* Begin TASK MATERIAL *
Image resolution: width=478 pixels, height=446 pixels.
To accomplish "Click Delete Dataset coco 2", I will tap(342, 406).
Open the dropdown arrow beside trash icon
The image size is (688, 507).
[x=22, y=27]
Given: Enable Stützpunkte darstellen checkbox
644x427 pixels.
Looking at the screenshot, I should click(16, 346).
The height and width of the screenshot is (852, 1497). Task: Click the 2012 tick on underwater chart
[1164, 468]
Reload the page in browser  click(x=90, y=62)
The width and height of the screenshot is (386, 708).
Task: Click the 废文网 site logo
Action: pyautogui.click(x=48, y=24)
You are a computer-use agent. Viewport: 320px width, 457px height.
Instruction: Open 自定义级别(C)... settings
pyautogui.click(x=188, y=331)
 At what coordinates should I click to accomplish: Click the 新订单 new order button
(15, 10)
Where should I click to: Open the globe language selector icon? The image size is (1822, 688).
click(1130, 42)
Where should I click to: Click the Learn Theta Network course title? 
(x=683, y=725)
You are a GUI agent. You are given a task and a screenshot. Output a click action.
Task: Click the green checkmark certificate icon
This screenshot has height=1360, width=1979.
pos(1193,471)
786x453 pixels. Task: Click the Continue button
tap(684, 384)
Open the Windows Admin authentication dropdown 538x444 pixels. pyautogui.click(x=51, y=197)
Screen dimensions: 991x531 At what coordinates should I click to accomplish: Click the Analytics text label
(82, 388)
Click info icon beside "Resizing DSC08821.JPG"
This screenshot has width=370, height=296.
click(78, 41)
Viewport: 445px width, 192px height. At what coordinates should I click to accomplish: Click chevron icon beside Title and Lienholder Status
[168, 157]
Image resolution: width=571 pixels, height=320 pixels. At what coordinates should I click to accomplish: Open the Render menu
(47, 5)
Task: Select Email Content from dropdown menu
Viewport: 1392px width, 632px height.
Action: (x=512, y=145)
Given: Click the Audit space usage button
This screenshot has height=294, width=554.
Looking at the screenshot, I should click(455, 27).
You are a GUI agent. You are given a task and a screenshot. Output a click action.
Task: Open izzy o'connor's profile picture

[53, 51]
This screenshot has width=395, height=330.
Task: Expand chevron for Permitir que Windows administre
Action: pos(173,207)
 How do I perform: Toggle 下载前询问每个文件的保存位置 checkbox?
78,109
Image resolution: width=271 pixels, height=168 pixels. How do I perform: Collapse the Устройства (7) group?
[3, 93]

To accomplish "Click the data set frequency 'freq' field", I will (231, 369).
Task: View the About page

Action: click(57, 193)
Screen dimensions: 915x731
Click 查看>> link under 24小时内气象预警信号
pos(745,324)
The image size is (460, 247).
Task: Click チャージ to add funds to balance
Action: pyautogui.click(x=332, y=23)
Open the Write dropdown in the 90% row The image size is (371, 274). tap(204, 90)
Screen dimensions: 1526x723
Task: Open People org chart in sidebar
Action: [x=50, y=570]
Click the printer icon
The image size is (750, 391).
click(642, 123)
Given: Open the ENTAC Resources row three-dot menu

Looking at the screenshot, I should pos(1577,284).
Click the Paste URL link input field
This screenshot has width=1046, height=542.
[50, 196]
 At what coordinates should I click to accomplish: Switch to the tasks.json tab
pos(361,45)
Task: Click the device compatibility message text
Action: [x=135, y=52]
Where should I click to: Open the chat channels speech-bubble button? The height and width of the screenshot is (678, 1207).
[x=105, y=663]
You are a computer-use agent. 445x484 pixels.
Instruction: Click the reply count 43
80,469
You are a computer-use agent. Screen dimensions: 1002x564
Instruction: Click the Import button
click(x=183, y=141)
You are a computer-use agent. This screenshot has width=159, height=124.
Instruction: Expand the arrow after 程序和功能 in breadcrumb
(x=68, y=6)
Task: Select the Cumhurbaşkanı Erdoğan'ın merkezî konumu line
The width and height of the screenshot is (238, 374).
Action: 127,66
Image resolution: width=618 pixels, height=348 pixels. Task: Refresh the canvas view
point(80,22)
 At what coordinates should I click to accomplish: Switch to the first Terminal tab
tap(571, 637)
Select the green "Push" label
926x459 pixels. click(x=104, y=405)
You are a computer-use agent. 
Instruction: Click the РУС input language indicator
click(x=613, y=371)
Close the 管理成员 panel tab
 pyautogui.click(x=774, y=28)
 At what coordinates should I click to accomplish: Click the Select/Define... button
* End TASK MATERIAL *
**PROMPT**
Update the records above, changing every "computer-use agent" to "screen-control agent" and keeping all else the same.

**RESULT OF THIS TASK**
Image resolution: width=478 pixels, height=446 pixels.
To accomplish "Click Delete Dataset coco 2", I will tap(342, 406).
Open the dropdown arrow beside trash icon
The image size is (688, 507).
[x=22, y=27]
Given: Enable Stützpunkte darstellen checkbox
644x427 pixels.
Looking at the screenshot, I should click(16, 346).
The height and width of the screenshot is (852, 1497). Task: Click the 2012 tick on underwater chart
[1164, 468]
Reload the page in browser  click(x=90, y=62)
The width and height of the screenshot is (386, 708).
Task: Click the 废文网 site logo
Action: pyautogui.click(x=48, y=24)
You are a screen-control agent. Viewport: 320px width, 457px height.
Instruction: Open 自定义级别(C)... settings
pyautogui.click(x=188, y=331)
 At what coordinates should I click to accomplish: Click the 新订单 new order button
(15, 10)
Where should I click to: Open the globe language selector icon? The image size is (1822, 688).
click(1130, 42)
Where should I click to: Click the Learn Theta Network course title? 
(x=683, y=725)
You are a GUI agent. You are given a task and a screenshot. Output a click action.
Task: Click the green checkmark certificate icon
This screenshot has height=1360, width=1979.
pos(1193,471)
786x453 pixels. Task: Click the Continue button
tap(684, 384)
Open the Windows Admin authentication dropdown 538x444 pixels. pyautogui.click(x=51, y=197)
Screen dimensions: 991x531 At what coordinates should I click to accomplish: Click the Analytics text label
(82, 388)
Click info icon beside "Resizing DSC08821.JPG"
This screenshot has width=370, height=296.
click(78, 41)
Viewport: 445px width, 192px height. At what coordinates should I click to accomplish: Click chevron icon beside Title and Lienholder Status
[168, 157]
Image resolution: width=571 pixels, height=320 pixels. At what coordinates should I click to accomplish: Open the Render menu
(47, 5)
Task: Select Email Content from dropdown menu
Viewport: 1392px width, 632px height.
Action: (x=512, y=145)
Given: Click the Audit space usage button
This screenshot has height=294, width=554.
Looking at the screenshot, I should click(455, 27).
You are a GUI agent. You are given a task and a screenshot. Output a click action.
Task: Open izzy o'connor's profile picture

[53, 51]
This screenshot has width=395, height=330.
Task: Expand chevron for Permitir que Windows administre
Action: pos(173,207)
 How do I perform: Toggle 下载前询问每个文件的保存位置 checkbox?
78,109
Image resolution: width=271 pixels, height=168 pixels. How do I perform: Collapse the Устройства (7) group?
[3, 93]

To accomplish "Click the data set frequency 'freq' field", I will (231, 369).
Task: View the About page

Action: click(57, 193)
Screen dimensions: 915x731
Click 查看>> link under 24小时内气象预警信号
pos(745,324)
The image size is (460, 247).
Task: Click チャージ to add funds to balance
Action: pyautogui.click(x=332, y=23)
Open the Write dropdown in the 90% row The image size is (371, 274). tap(204, 90)
Screen dimensions: 1526x723
Task: Open People org chart in sidebar
Action: [x=50, y=570]
Click the printer icon
The image size is (750, 391).
click(642, 123)
Given: Open the ENTAC Resources row three-dot menu

Looking at the screenshot, I should pos(1577,284).
Click the Paste URL link input field
This screenshot has width=1046, height=542.
[50, 196]
 At what coordinates should I click to accomplish: Switch to the tasks.json tab
pos(361,45)
Task: Click the device compatibility message text
Action: [x=135, y=52]
Where should I click to: Open the chat channels speech-bubble button? The height and width of the screenshot is (678, 1207).
[x=105, y=663]
You are a screen-control agent. 445x484 pixels.
Instruction: Click the reply count 43
80,469
You are a screen-control agent. Screen dimensions: 1002x564
Instruction: Click the Import button
click(x=183, y=141)
You are a screen-control agent. This screenshot has width=159, height=124.
Instruction: Expand the arrow after 程序和功能 in breadcrumb
(x=68, y=6)
Task: Select the Cumhurbaşkanı Erdoğan'ın merkezî konumu line
The width and height of the screenshot is (238, 374).
Action: 127,66
Image resolution: width=618 pixels, height=348 pixels. Task: Refresh the canvas view
point(80,22)
 At what coordinates should I click to accomplish: Switch to the first Terminal tab
tap(571, 637)
Select the green "Push" label
926x459 pixels. click(x=104, y=405)
You are a screen-control agent. 
Instruction: Click the РУС input language indicator
click(x=613, y=371)
Close the 管理成员 panel tab
 pyautogui.click(x=774, y=28)
 At what coordinates should I click to accomplish: Click the Select/Define... button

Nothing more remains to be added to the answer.